-- begin Selected excerpt --

Iterators and Generators¶
In Python, anything which can be iterated over is called an iterable:
bowl = {
"apple": 5,
"banana": 3,
"orange": 7
}
for fruit in bowl:
print(fruit.upper())
Surprisingly often, we want to iterate over something that takes a moderately large amount of memory to store - for example, our map images in the green-graph example.
Our green-graph example involved making an array of all the maps between London and Birmingham. This kept them all in memory at the same time: first we downloaded all the maps, then we counted the green pixels in each of them.
This would NOT work if we used more points: eventually, we would run out of memory. We need to use a generator instead. This chapter will look at iterators and generators in more detail: how they work, when to use them, how to create our own.
Iterators¶
Consider the basic python range
function:
range(10)
total = 0
for x in range(int(1e6)):
total += x
total
In order to avoid allocating a million integers, range
actually uses an iterator.
We don't actually need a million integers at once, just each integer in turn up to a million.
Because we can get an iterator from it, we say that a range is an iterable.
So we can for
-loop over it:
for i in range(3):
print(i)
There are two important Python built-in functions for working with iterables.
First is iter
, which lets us create an iterator from any iterable object.
a = iter(range(3))
Once we have an iterator object, we can pass it to the next
function. This
moves the iterator forward, and gives us its next element:
next(a)
next(a)
next(a)
When we are out of elements, a StopIteration
exception is raised:
next(a)
This tells Python that the iteration is over. For example, if we are in a for i in range(3)
loop, this lets us know when we should exit the loop.
We can turn an iterable or iterator into a list with the list
constructor function:
list(range(5))
Defining Our Own Iterable¶
When we write next(a)
, under the hood Python tries to call the __next__()
method of a
. Similarly, iter(a)
calls a.__iter__()
.
We can make our own iterators by defining classes that can be used with the next()
and iter()
functions: this is the iterator protocol.
For each of the concepts in Python, like sequence, container, iterable, the language defines a protocol, a set of methods a class must implement, in order to be treated as a member of that concept.
To define an iterator, the methods that must be supported are __next__()
and __iter__()
.
__next__()
must update the iterator.
We'll see why we need to define __iter__
in a moment.

-- end Selected excerpt --
-- begin Recorded data --

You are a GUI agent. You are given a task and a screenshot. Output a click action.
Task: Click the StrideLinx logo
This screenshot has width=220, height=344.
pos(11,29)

-- end Recorded data --

Your tasks:
[a] In the text on iterators and generators, what exception is raised when an iterator has no more elements?
[b] Reproduce verbatim the part of the text on iterators and generators that opens with "Our green-graph example" and stops after "create our own.".
The lines that come before are not needed here.

Answers in order:
[a] A StopIteration exception.

[b]
Our green-graph example involved making an array of all the maps between London and Birmingham. This kept them all in memory at the same time: first we downloaded all the maps, then we counted the green pixels in each of them.
This would NOT work if we used more points: eventually, we would run out of memory. We need to use a generator instead. This chapter will look at iterators and generators in more detail: how they work, when to use them, how to create our own.